BEGIN

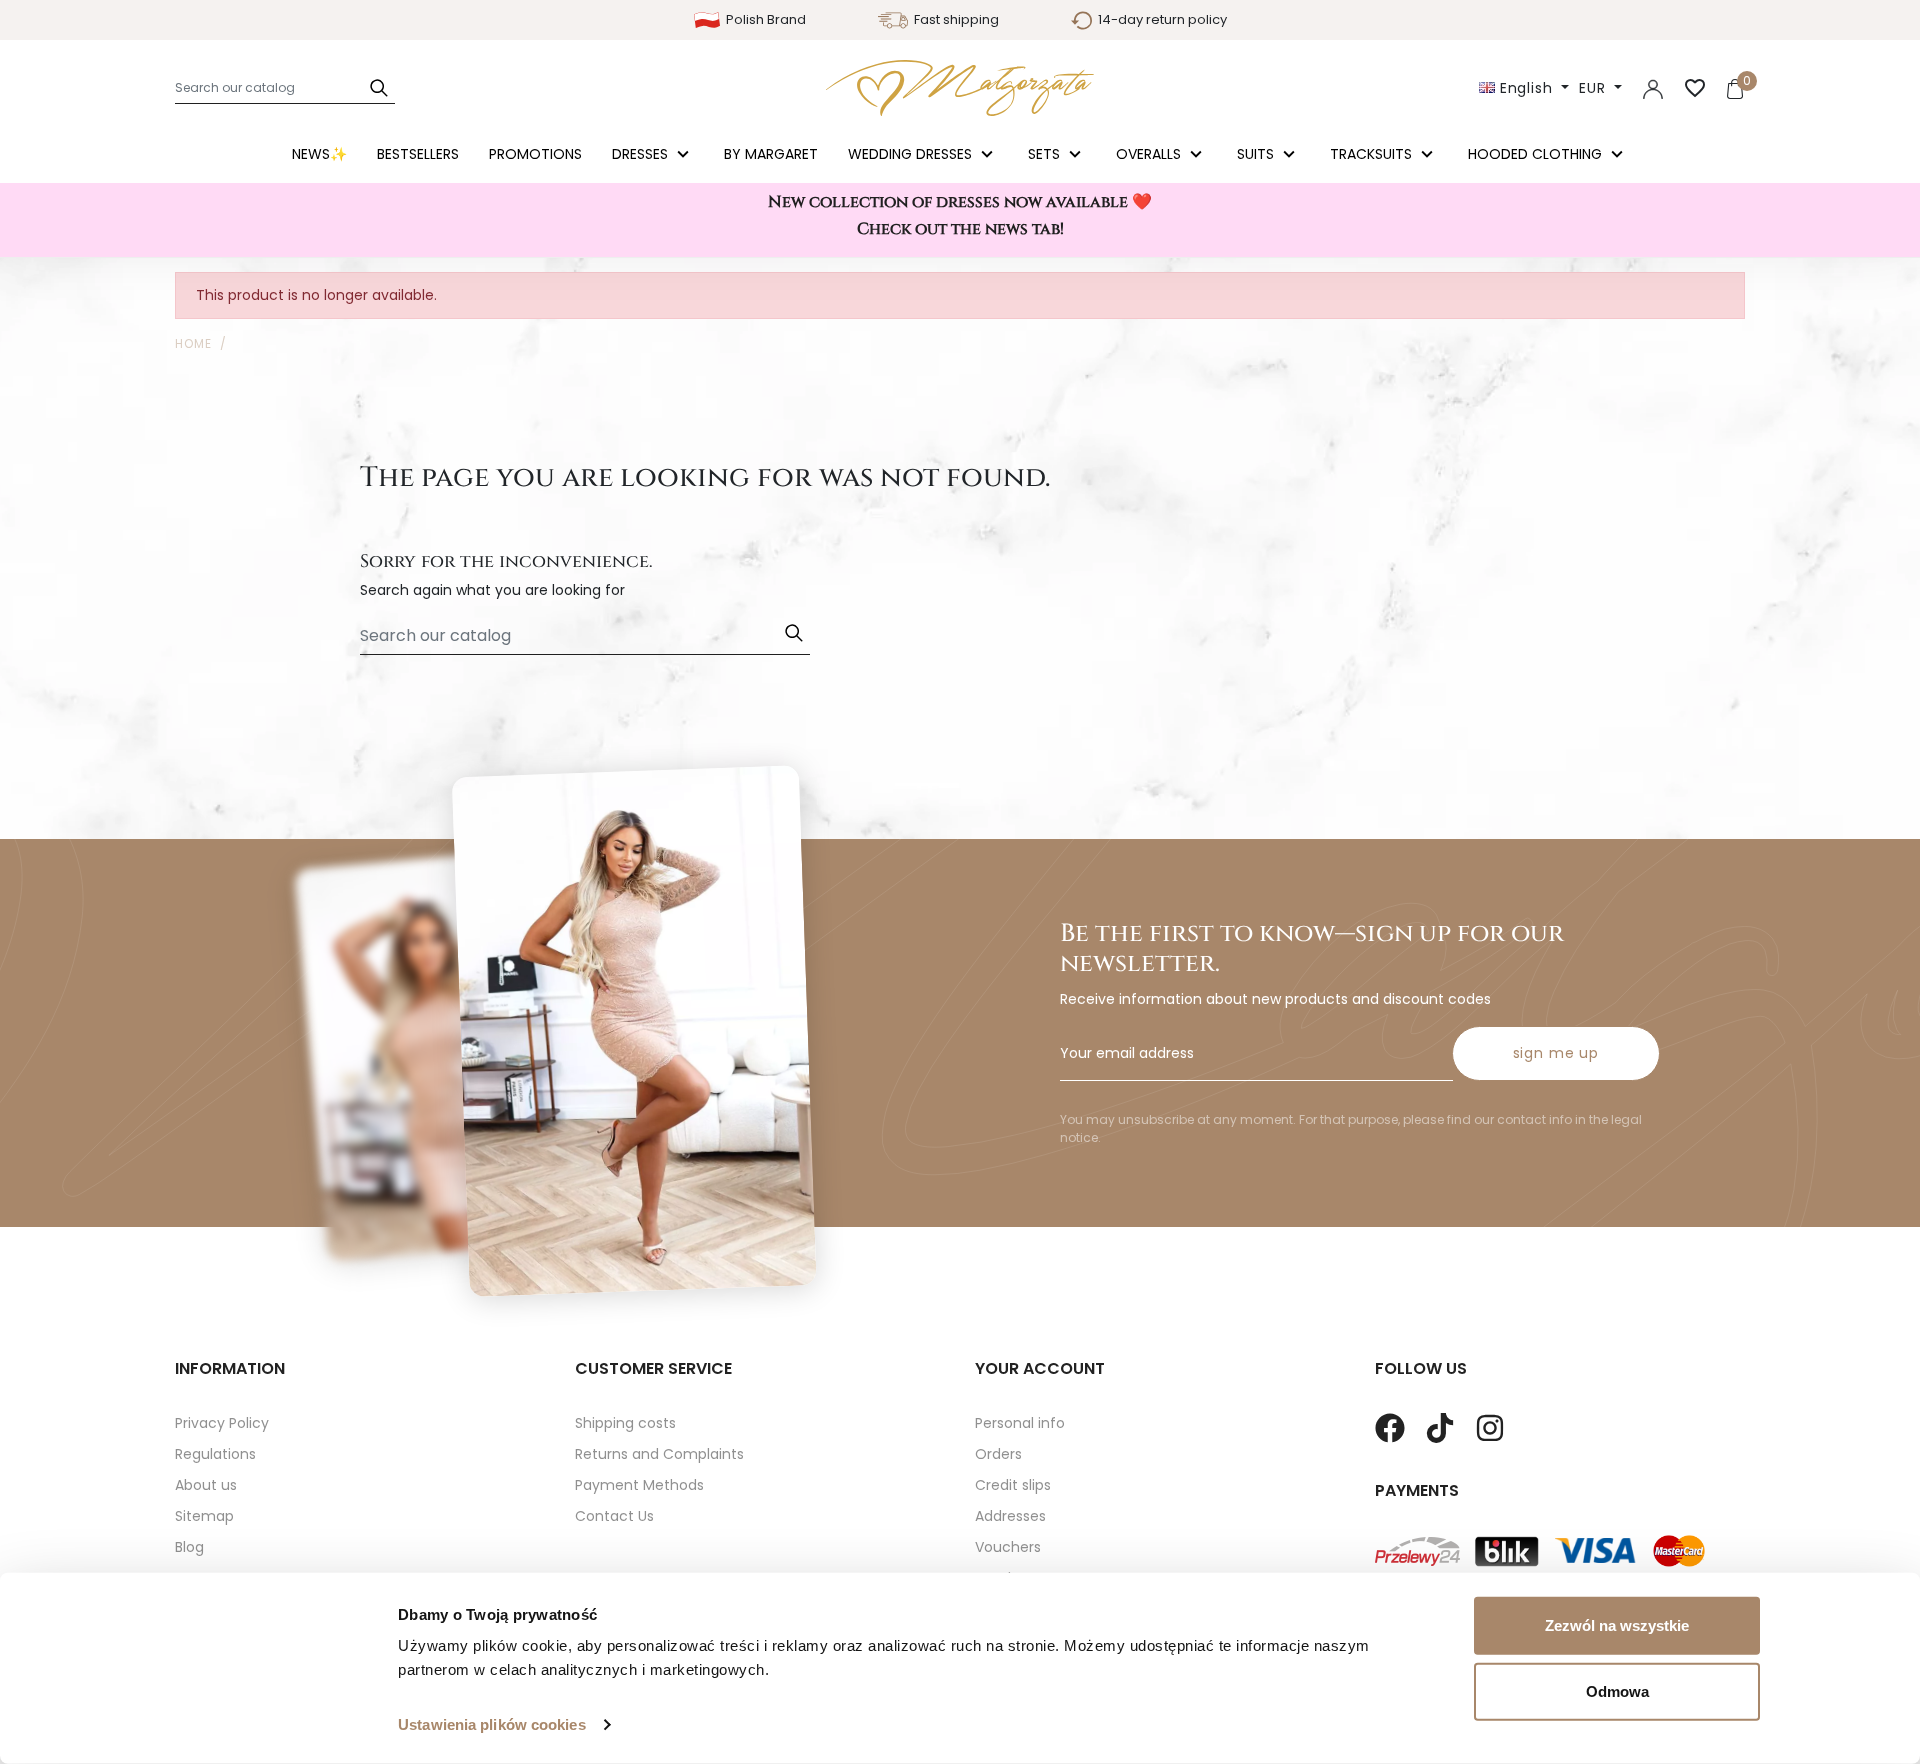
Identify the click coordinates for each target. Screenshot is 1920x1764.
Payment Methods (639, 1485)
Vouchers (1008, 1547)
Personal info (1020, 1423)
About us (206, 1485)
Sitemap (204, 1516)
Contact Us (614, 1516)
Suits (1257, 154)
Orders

END

What this task involves:
What you give back must match the material above exactly, minus its pictures.

Answer section:
Identify the click coordinates for each target. Screenshot is 1920x1764.
Payment Methods (639, 1485)
Vouchers (1008, 1547)
Personal info (1020, 1423)
About us (206, 1485)
Sitemap (204, 1516)
Contact Us (614, 1516)
Suits (1257, 154)
Orders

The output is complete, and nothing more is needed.